**Work to complete:**
Nothing but the lines from the one with "You are a GUI" down to the one with "GDPRプライバシーポリシー" should be returned, exactly and with both ends included, from the material below.

**Source data:**
╭──

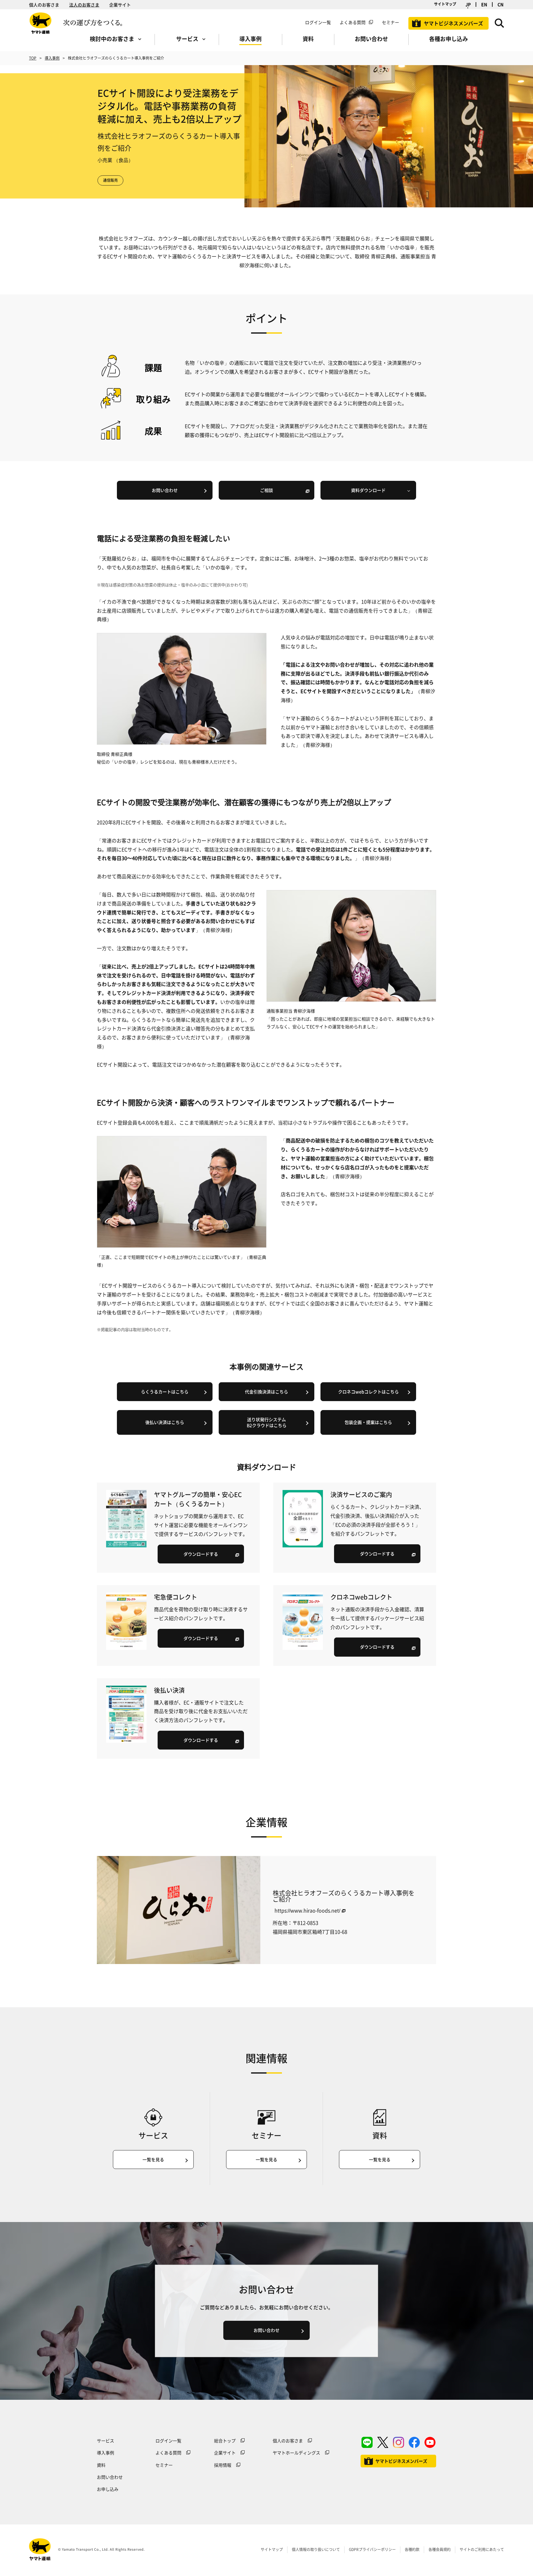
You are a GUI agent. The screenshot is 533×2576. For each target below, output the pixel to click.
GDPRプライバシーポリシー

╰──
╭──

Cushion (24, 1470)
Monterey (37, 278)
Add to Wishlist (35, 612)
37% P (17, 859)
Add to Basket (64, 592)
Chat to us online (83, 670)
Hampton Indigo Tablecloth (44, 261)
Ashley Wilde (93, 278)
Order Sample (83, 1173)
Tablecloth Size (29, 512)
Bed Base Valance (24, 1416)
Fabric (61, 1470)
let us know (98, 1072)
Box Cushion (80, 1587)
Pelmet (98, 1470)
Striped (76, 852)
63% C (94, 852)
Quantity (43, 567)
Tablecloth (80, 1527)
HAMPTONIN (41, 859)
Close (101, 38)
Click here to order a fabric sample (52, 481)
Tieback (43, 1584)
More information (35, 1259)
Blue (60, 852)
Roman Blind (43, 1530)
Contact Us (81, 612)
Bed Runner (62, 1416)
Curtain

╰──

**Answer below:**
You are a GUI agent. The screenshot is 533×2576. For each target below, output the pixel to click.
GDPRプライバシーポリシー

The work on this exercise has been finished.